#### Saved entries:
****************************************

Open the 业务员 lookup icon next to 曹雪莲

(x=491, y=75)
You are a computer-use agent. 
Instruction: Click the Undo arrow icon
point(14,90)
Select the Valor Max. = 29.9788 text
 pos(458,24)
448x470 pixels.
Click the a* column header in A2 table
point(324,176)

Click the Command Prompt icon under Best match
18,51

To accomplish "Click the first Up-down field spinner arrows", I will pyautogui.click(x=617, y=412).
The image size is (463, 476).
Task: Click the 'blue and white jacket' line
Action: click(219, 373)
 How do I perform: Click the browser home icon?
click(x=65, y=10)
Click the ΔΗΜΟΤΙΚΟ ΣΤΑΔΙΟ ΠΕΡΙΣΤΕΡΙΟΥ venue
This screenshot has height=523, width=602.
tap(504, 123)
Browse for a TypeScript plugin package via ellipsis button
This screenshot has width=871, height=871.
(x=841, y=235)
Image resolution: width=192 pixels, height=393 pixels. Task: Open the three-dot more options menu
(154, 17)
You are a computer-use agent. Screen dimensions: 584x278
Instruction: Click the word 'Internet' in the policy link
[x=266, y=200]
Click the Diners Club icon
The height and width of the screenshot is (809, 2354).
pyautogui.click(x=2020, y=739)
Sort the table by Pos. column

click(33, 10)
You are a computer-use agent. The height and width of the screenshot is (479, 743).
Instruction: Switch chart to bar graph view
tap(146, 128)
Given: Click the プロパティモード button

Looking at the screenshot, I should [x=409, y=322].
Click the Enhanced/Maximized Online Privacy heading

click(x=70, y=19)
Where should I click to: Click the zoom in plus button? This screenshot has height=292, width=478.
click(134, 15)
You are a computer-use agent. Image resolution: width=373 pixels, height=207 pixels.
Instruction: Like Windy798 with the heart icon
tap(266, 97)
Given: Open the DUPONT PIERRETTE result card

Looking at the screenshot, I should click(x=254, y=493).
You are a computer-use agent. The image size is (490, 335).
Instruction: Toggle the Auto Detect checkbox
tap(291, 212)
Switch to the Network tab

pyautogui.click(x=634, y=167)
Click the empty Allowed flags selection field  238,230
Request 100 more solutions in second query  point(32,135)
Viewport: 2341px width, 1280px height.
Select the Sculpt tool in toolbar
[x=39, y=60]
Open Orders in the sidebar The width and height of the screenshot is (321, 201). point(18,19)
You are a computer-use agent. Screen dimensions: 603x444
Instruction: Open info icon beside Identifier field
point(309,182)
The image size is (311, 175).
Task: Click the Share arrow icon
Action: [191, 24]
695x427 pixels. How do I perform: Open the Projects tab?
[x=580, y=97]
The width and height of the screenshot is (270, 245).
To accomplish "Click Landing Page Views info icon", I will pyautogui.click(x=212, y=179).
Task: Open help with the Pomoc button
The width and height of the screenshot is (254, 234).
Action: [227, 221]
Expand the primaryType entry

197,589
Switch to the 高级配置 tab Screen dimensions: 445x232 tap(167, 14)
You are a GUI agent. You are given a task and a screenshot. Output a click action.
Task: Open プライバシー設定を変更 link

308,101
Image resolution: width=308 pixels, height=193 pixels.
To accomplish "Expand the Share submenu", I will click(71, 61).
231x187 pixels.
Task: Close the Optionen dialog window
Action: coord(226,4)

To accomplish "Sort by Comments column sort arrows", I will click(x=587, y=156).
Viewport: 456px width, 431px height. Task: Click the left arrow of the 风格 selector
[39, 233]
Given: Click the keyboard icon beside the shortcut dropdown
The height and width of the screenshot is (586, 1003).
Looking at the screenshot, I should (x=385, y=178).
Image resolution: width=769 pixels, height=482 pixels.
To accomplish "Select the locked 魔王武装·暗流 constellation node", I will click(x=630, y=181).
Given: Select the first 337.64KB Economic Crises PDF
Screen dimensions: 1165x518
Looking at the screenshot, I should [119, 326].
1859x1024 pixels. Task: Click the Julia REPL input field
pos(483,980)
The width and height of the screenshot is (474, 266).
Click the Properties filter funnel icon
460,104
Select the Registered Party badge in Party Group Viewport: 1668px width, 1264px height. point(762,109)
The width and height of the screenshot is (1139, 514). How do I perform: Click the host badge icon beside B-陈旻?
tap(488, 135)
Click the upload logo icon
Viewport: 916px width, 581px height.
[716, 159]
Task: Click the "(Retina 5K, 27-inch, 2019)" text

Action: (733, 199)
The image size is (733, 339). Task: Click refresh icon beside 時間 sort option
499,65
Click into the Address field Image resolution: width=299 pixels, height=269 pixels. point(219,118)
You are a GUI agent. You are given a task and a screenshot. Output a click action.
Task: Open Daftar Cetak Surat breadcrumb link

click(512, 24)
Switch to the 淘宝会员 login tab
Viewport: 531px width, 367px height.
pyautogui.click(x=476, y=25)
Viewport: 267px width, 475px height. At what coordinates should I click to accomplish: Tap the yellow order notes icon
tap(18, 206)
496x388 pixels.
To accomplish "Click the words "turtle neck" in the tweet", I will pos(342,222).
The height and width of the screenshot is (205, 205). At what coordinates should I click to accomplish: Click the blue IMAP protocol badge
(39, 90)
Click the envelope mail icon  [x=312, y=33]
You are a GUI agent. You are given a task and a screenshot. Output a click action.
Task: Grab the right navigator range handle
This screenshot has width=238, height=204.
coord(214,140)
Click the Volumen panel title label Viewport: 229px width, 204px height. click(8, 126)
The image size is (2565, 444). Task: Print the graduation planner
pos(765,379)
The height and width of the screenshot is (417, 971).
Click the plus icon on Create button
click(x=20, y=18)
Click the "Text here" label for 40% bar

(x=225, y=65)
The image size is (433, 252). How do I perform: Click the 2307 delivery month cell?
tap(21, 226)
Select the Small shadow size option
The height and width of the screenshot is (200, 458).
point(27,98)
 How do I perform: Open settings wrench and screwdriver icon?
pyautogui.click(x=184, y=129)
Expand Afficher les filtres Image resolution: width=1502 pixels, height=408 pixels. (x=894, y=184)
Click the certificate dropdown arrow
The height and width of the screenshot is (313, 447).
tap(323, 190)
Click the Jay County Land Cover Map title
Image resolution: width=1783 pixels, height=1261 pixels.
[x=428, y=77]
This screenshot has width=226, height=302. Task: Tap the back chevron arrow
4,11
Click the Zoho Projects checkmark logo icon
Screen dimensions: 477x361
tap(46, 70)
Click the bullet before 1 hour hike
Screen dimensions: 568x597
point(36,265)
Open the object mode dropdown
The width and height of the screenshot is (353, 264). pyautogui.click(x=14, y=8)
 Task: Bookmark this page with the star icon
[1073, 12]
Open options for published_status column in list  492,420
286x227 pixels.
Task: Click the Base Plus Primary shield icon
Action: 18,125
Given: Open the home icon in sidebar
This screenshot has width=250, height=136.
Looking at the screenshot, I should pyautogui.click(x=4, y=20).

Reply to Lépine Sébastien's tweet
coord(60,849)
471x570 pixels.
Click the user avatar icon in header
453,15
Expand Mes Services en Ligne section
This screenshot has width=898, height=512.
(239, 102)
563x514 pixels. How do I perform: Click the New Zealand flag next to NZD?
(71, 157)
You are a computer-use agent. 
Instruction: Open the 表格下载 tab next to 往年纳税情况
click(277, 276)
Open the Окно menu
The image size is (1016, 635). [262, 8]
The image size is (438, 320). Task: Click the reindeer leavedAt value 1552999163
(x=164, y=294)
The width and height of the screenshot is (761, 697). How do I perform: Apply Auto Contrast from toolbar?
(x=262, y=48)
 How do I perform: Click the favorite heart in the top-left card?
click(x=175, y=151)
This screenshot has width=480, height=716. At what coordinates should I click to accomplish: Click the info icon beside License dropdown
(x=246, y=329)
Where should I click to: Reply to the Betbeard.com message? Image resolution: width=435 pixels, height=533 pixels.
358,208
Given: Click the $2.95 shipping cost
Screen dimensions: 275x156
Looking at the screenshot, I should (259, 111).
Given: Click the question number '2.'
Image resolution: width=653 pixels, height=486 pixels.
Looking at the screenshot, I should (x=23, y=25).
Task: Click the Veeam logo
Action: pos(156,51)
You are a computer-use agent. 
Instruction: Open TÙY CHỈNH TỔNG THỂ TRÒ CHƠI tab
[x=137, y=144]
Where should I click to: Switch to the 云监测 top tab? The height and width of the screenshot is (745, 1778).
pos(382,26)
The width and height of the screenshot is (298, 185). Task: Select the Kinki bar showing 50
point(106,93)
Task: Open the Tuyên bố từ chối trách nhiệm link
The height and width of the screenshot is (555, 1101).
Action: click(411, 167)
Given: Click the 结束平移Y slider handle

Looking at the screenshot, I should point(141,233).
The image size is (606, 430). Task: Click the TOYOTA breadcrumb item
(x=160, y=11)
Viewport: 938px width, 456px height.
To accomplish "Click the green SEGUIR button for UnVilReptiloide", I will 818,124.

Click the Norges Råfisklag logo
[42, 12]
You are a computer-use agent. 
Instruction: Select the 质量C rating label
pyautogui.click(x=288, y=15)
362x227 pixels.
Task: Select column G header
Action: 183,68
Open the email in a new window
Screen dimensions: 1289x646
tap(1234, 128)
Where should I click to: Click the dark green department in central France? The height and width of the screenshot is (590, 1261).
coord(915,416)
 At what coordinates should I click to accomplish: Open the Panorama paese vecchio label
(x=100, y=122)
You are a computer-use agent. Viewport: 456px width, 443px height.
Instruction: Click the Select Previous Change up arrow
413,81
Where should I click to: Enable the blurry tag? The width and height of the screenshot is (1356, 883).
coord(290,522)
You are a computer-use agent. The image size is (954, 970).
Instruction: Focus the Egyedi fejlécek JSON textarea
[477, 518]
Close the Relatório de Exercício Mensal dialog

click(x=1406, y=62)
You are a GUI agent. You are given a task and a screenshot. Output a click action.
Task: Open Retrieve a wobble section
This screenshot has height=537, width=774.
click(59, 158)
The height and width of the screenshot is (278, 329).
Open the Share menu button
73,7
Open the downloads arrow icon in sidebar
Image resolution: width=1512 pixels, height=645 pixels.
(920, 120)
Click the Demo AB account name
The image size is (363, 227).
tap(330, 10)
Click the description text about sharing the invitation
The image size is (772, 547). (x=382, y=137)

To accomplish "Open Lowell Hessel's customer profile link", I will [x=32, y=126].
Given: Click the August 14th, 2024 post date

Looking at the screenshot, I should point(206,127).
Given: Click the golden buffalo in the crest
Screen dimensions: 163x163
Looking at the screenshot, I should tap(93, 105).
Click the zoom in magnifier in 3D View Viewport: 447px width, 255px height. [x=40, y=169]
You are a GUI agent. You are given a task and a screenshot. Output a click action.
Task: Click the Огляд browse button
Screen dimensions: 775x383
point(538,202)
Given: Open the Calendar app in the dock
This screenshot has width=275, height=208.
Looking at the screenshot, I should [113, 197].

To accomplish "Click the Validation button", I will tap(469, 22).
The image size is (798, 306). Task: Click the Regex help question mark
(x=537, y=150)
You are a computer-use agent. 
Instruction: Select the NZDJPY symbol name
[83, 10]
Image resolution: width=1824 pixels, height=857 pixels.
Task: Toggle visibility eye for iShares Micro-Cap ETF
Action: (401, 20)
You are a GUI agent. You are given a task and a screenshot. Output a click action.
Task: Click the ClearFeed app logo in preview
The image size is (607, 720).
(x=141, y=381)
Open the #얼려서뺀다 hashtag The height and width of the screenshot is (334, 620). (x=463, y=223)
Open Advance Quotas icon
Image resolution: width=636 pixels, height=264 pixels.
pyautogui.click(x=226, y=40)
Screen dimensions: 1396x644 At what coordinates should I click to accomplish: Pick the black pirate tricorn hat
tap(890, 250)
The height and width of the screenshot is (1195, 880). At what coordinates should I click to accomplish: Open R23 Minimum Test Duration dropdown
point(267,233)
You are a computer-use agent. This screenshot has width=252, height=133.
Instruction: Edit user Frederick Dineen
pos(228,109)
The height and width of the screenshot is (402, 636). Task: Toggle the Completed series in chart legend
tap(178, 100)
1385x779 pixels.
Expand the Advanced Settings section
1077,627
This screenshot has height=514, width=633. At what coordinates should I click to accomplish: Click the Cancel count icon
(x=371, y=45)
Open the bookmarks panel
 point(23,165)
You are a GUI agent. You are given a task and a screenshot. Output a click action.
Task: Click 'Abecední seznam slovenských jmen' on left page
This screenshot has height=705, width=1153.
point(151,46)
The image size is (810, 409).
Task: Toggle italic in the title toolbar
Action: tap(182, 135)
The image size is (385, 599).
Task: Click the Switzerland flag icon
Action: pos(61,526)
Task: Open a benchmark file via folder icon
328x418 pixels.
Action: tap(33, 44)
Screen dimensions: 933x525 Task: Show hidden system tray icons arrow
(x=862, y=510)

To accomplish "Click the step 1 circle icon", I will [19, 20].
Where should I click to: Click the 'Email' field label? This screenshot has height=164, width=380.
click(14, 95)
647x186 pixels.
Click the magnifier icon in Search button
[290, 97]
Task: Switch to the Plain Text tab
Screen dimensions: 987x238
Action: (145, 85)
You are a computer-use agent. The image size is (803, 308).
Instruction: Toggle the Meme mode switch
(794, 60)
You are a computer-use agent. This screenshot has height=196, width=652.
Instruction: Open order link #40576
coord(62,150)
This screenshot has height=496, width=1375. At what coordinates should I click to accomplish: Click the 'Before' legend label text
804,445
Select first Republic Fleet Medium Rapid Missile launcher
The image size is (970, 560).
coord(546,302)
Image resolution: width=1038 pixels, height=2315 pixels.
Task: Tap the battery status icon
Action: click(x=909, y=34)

****************************************

With the line containing "You are a computer-use agent. The height" as the last one, please set down exactly the lines of the records above from their very first line, and nothing more.

Open the 业务员 lookup icon next to 曹雪莲

(x=491, y=75)
You are a computer-use agent. 
Instruction: Click the Undo arrow icon
point(14,90)
Select the Valor Max. = 29.9788 text
 pos(458,24)
448x470 pixels.
Click the a* column header in A2 table
point(324,176)

Click the Command Prompt icon under Best match
18,51

To accomplish "Click the first Up-down field spinner arrows", I will pyautogui.click(x=617, y=412).
The image size is (463, 476).
Task: Click the 'blue and white jacket' line
Action: click(219, 373)
 How do I perform: Click the browser home icon?
click(x=65, y=10)
Click the ΔΗΜΟΤΙΚΟ ΣΤΑΔΙΟ ΠΕΡΙΣΤΕΡΙΟΥ venue
This screenshot has height=523, width=602.
tap(504, 123)
Browse for a TypeScript plugin package via ellipsis button
This screenshot has width=871, height=871.
(x=841, y=235)
Image resolution: width=192 pixels, height=393 pixels. Task: Open the three-dot more options menu
(154, 17)
You are a computer-use agent. Screen dimensions: 584x278
Instruction: Click the word 'Internet' in the policy link
[x=266, y=200]
Click the Diners Club icon
The height and width of the screenshot is (809, 2354).
pyautogui.click(x=2020, y=739)
Sort the table by Pos. column

click(33, 10)
You are a computer-use agent. The height and width of the screenshot is (479, 743).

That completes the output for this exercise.